Título: O recado da DRU
Autor: Velloso, Raul
Fonte: O Globo, 14/11/2011, Opinião, p. 7
Segundo especulou um conceituado jornal paulista, a DRU - Desvinculação de Receitas da União, que torna de uso livre parcela de 20% de grande parte das receitas da União - teria sido desenvolvida "pela tecnocracia nacional a partir de estudos do FMI", mas perdeu o sentido original. Só se justificaria sua prorrogação, na hipótese maquiavélica, formulada por um crítico do governo, de "que está no horizonte a recriação da CPMF ou o aumento de outra contribuição". Se não, por que desvincular 20% do orçamento social, se algo parecido com essa parcela retornaria depois, pelo aumento dos gastos, sob a forma de "recursos livres"? A não ser que o governo estivesse pensando em adicionar nova receita - da qual, então, se liberaria parcela adicional de 20% de seus ingressos, para qualquer uso.
Com muitos anos de vivência e estudos na área, devo dizer, primeiro, que o FMI não teve nada a ver com o assunto. A especulação em torno da DRU é de quem não viveu intramuros o processo de sua criação. Às vésperas do lançamento do Plano Real, fui eu quem desenvolveu a ideia de um mecanismo de desvinculação de receitas, chamado à época de "fundo de estabilização". Em seguida, apresentei-a ao então ministro da Fazenda, FHC, que a defendeu junto ao Executivo e ao Congresso.
Além disso, não consigo comprar a teoria conspiratória de que o governo quer prorrogar a DRU para depois recriar a CPMF (ou algo do tipo) e "ganhar" uma receita extra de 20% do que entrar a mais. Por vários motivos, mas um deles, e o governo sabe disso, é que cabe primeiro "combinar com os russos" - a sociedade brasileira dificilmente engolirá novo aumento expressivo da carga tributária sem estarmos à beira do precipício (algo hoje completamente descartado).

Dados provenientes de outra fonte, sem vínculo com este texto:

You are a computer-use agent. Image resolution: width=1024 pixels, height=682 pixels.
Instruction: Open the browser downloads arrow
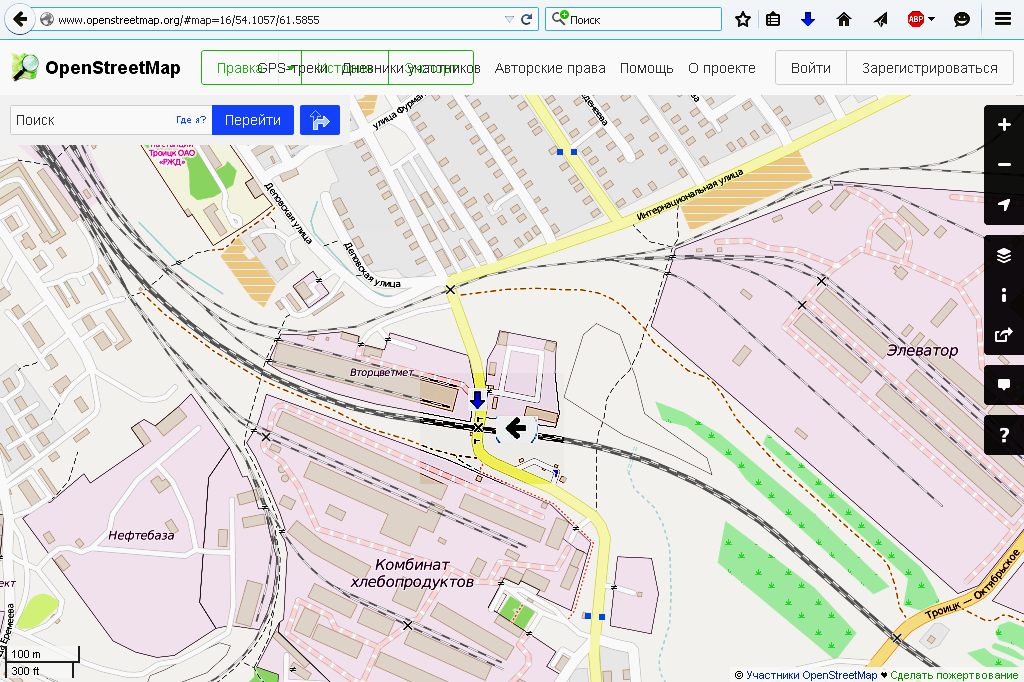pos(808,19)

Um senador, então aliado do governo, me estimulou, na presença de amigo comum, a encontrar uma solução para o seguinte problema que tirava o sono de FHC. Sua equipe dizia que o Plano Real estava pronto, mas faltava um sinal forte na área fiscal, para não repetir o fracasso dos planos de estabilização anteriores. Daí imaginei que o sinal teria de ser a demonstração de que o orçamento pós-plano, superenrijecido pelas "vinculações de receita", não mais deveria depender da inflação elevada para se ajustar à realidade das receitas escassas. Se não, logo a inflação precisaria voltar. Antes, as majoritárias receitas "vinculadas" eram distribuídas às várias áreas cativas no orçamento, e sobrava pouco para as demais finalidades, inclusive o pagamento de parcela do serviço da dívida (superávit primário). Para aumentar essa sobra, o Tesouro segurava a liberação de certos gastos até o segundo semestre, e a corrosão inflacionária fazia o trabalho de cortar o valor real de certos gastos.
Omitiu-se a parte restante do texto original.